Dupuytren’s disease (also known as Dupuytren’s Contracture) affects more than 8 percent of the global population and is thought to be hereditary as it most commonly runs in families. The disease normally affects men more than women and tends to start in midlife with gradual thickening of the skin on the palm of the hand and at the base of the fingers. Contributing factors, such as smoking or drinking excessive amounts of alcohol can further worsen and accelerate the disease.
During the early stages, patients can normally feel hard nodules or thickened cords developing on the palm of their hands, and as time proceeds, these nodules and cords continue to harden and eventually becomes so stiff that the fingers start to curve inwards and eventually become contracted and unable to straighten anymore. The little and ring fingers are most commonly involved in finger contractures.
There’s currently no cure for the disease, only remedial treatment options such as surgery to help straighten the fingers, but that’s normally not offered during the early stages of the disease as there is a high likelihood of the disease returning after surgery.

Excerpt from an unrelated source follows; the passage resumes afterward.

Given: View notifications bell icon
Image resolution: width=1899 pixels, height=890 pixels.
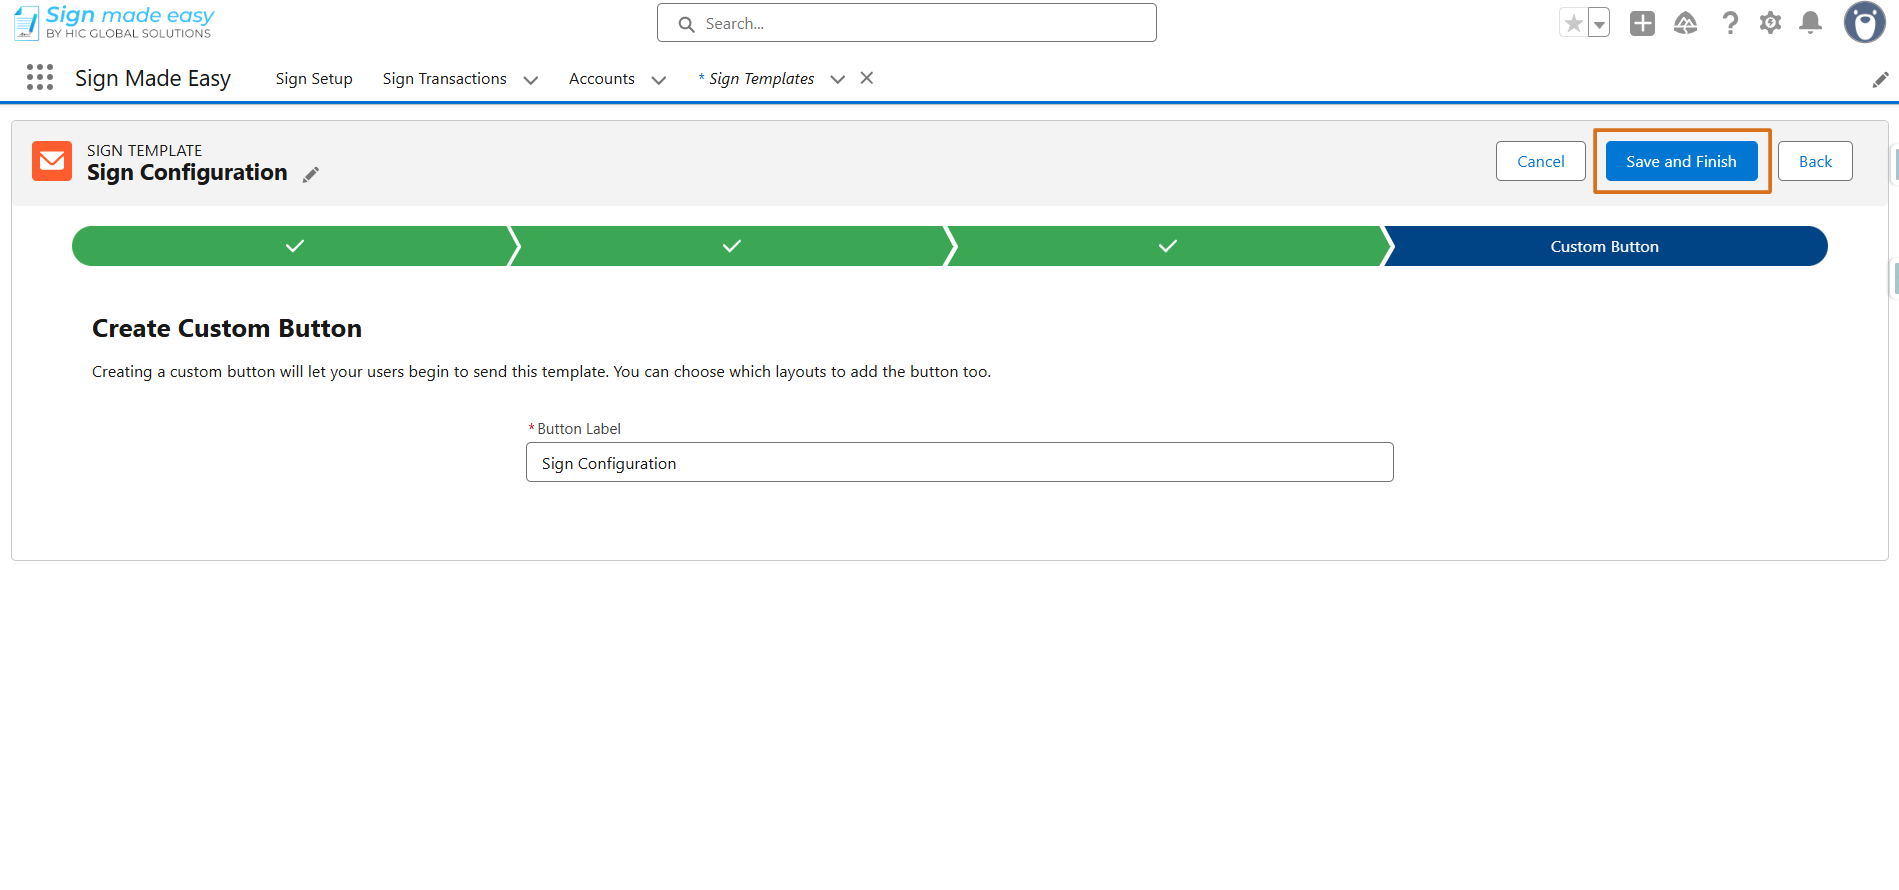Looking at the screenshot, I should point(1810,23).

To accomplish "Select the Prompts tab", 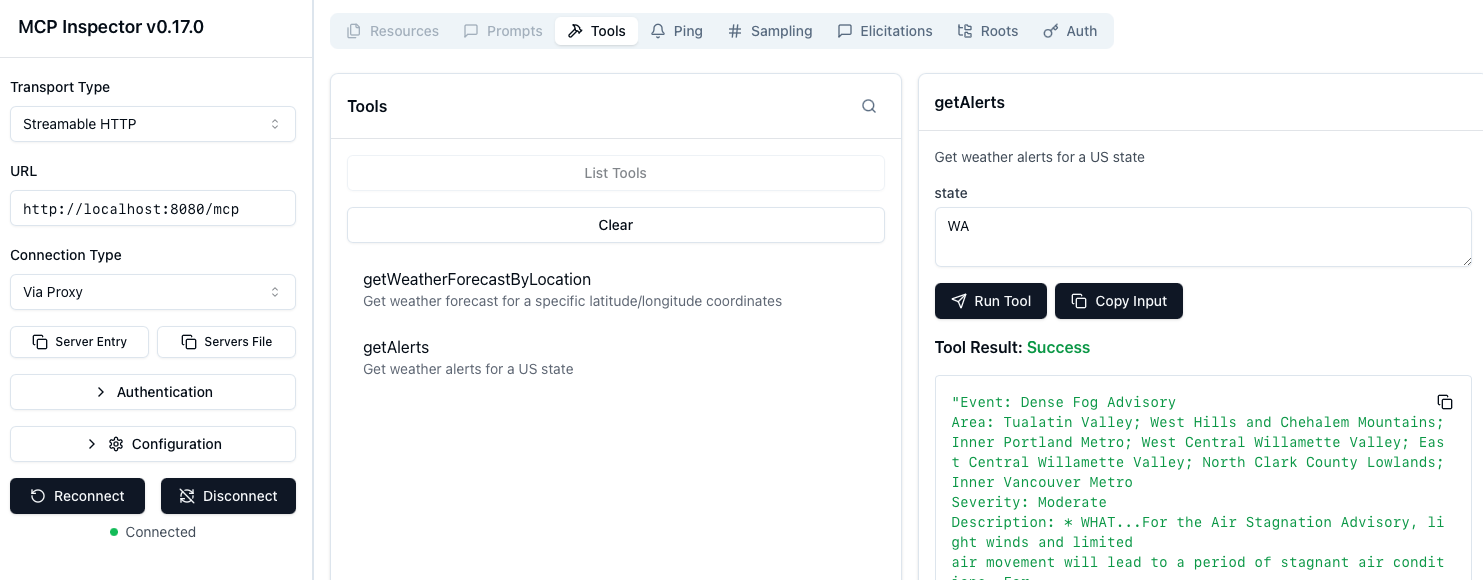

Low levels of radiotherapy may also help during the early-stage Dupuytren’s, however, it’s not widely offered by healthcare systems. Now, researchers are possibly one step closer to an alternative treatment for early-stage Dupuytren’s disease that could prevent the disease from advancing.
In the latest trial, researchers recruited 140 participants with early-stage Dupuytren’s disease. The participants were randomized into two groups: both received four injections into the nodules and cords of affected hands every three months, but one group received 40 milligrams adalimumab in 0.4 milliliters, while the other received a saline solution. The outcome of the trial was to assess the hardness of the nodules and cords in the hands after 12 months, and the patients were followed up for 18 months to assess their overall outcomes after the injections ceased.

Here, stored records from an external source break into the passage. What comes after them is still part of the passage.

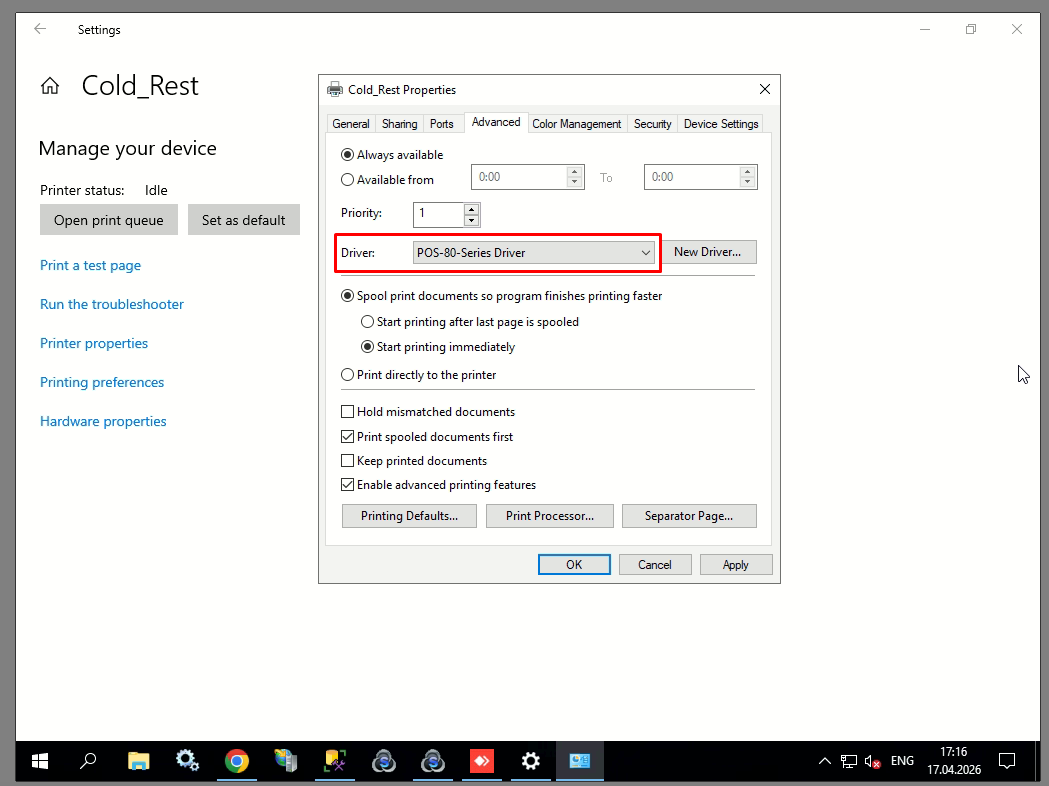Image resolution: width=1049 pixels, height=786 pixels.
Task: Click the Print a test page link
Action: click(x=90, y=265)
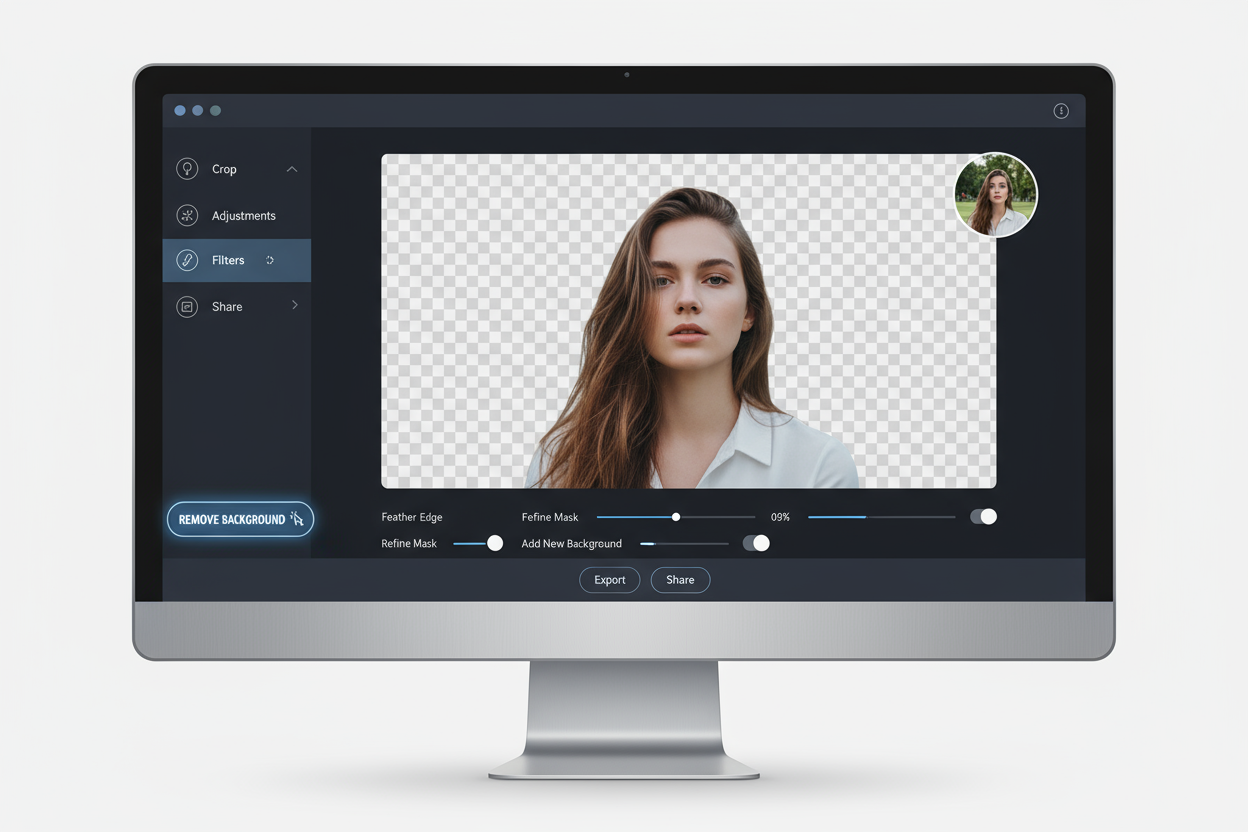Image resolution: width=1248 pixels, height=832 pixels.
Task: Click the processing spinner next to Filters
Action: point(270,259)
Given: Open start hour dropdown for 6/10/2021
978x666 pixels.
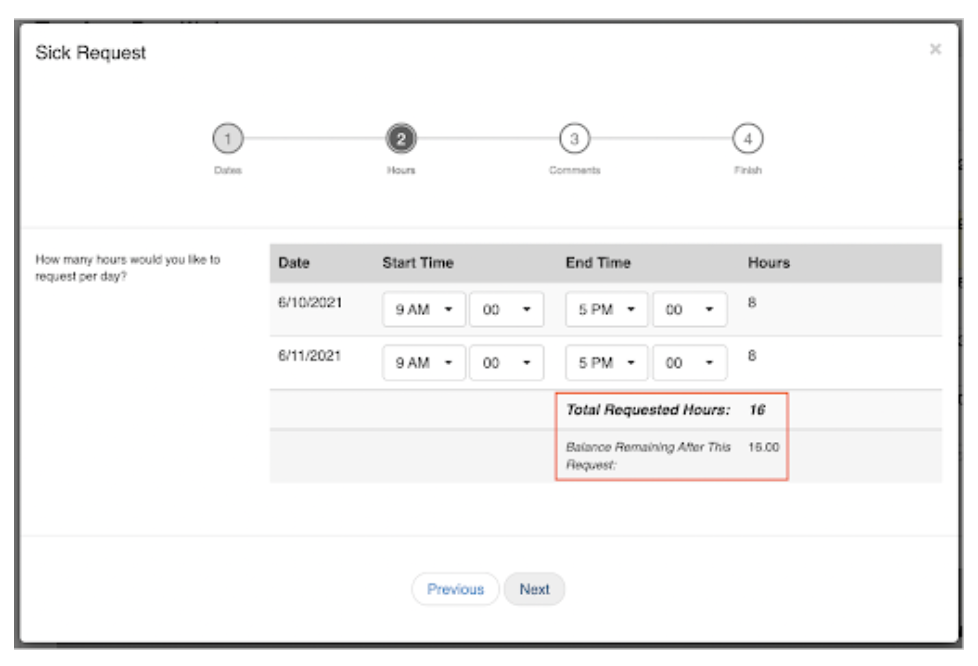Looking at the screenshot, I should [x=423, y=310].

The drug adalimumab works specifically on cells called myofibroblasts, which are the cells involved in causing the hardened tissue in the hands of patients. The researchers found that injecting the drug directly into the hardened tissue downregulates myofibroblasts and reduces the size of and softens the hardened tissue.
The trial was safe and no serious adverse reactions were reported according to the findings. More noticeably, the researchers saw lasting improvements in the softening of the hardened tissue after the 18-month period follow-up, suggesting it could be a sustained treatment option going forward that could prevent patients’ fingers to become contracted.
“This could be a game-changer for patients who suffer from this disabling condition,” Professor Chris Buckley, Director of Clinical Research at the Kennedy Institute at Oxford stressed. “Dupuytren’s disease is easy to spot at an early stage, so by starting a course of anti-TNF injections could bring long lasting respite and prevent the disease advancing to the stage that surgery is needed.”